Last Updated on September 5, 2023, by eNotes Editorial. Word Count: 586
Here are some quotes to consider from "Defender of the Faith" by Philip Roth.
I had been fortunate enough to develop an infantryman’s heart, which, like his feet, at first aches and swells but finally grows horny enough for him to travel the weirdest paths without feeling a thing.
Nathan Marx, the narrator of the story, has been fighting in Europe, moving towards Germany at the end of World War II, when the story begins. He compares his heart to a soldier's feet that are hardened by marching. Just as a soldier's feet become calloused enough so that they don't feel anything, his heart has also grown toughened by seeing the misery and atrocity of war. He feels glad that he has hardened his heart against feeling.

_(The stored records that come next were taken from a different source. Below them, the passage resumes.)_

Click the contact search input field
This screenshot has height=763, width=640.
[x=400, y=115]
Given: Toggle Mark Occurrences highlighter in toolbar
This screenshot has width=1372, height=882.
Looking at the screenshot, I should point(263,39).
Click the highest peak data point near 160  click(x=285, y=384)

He looked at me with those speckled eyes flashing, and then made a gesture with his hand. It was very slight—no more than a movement back and forth of the wrist—and yet it managed to exclude from our affairs everything else in the orderly room, to make the two of us the center of the world. It seemed, in fact, to exclude everything even about the two of us except our hearts.
Grossbart, who is in training under Marx, assumes that they will share a common understanding because they are both Jewish. His hand gesture is metaphorical of the world Grossbart creates that takes in Marx. He has a way of drawing Marx into his world and assuming that Marx will share his sensibilities. However, as Marx notes, this understanding leaves out his heart, which does not always side with Grossbart.

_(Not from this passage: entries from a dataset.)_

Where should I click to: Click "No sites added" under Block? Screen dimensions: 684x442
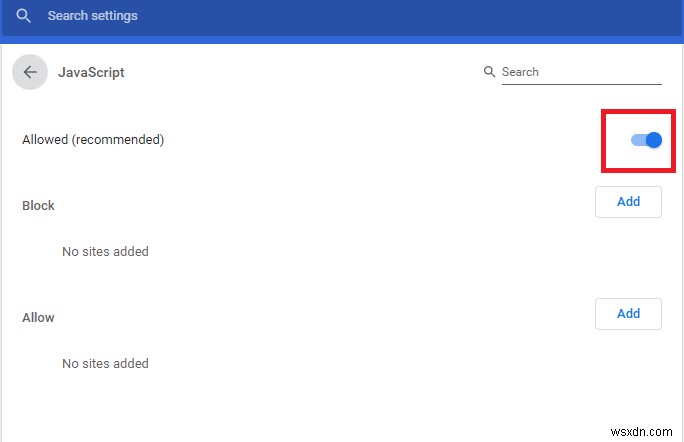click(105, 252)
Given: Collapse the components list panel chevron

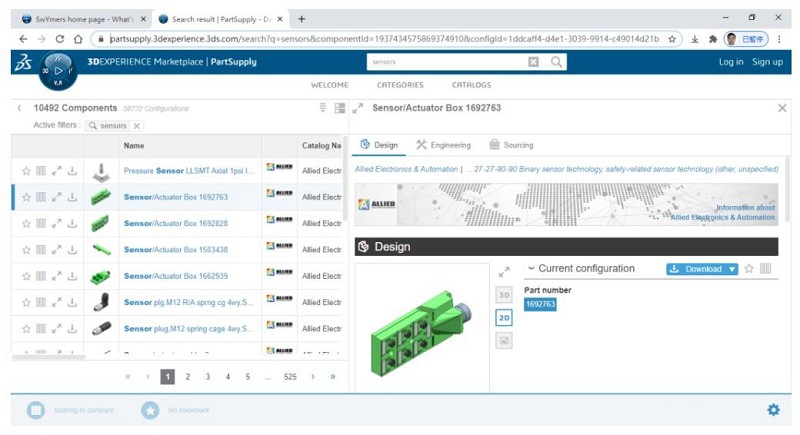Looking at the screenshot, I should (x=19, y=108).
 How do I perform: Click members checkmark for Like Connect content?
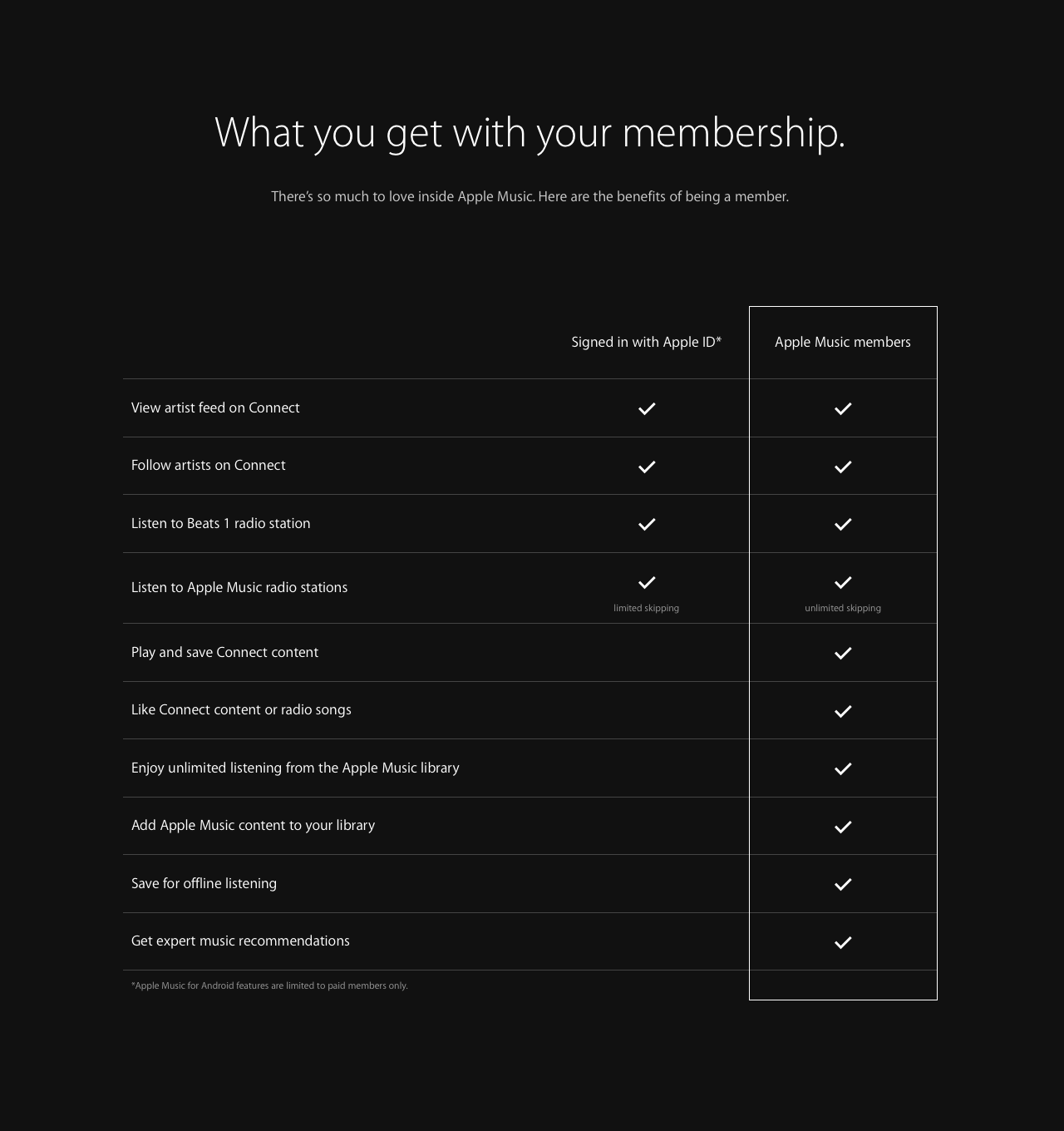point(843,711)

“Jewish personnel who want to attend services this evening are to fall out in front of the orderly room at 1900,” I said. Then, as an afterthought, I added, “By order of Captain Barrett.”
When Marx makes the announcement that Grossbart and the other Jewish trainees can attend Friday night services, he is careful to say that the non-Jewish captain, Barrett, made the order. Marx does not want to seem like he is giving advantages to other Jewish soldiers.
It had to reach past those days in the forests of Belgium, and past the dying I’d refused to weep over; past the nights in German farmhouses whose books we’d burned to warm us; past endless stretches when I had shut off all softness I might feel for my fellows, and had managed even to deny myself the posture of a conqueror—the swagger that I, as a Jew, might well have worn as my boots whacked against the rubble of Wesel, Münster, and Braunschweig.
Marx hears Grossbart singing, and the sound reaches down into his being and reminds him of growing up in the Bronx. This sound has to penetrate through him, as he has been hardened by what he saw in Germany. He has become hardened to any kind of romance or softness towards humans, and he has been almost emotionally anesthetized so that he does not even feel triumph as a Jewish conqueror in Germany.
There’s no limit to your anti-Semitism, is there?
At the end of the story, Grossbart accuses Marx of anti-Semitism because Marx refuses to grant Grossbart any favors and sends him to the Pacific. Grossbart feels that Marx should grant him favors as a fellow Jew, and he calls Marx anti-Semitic when Marx does not do so. This story questions whether Marx should grant Grossbart favors as a fellow Jew or be ruthlessly neutral about Grossbart.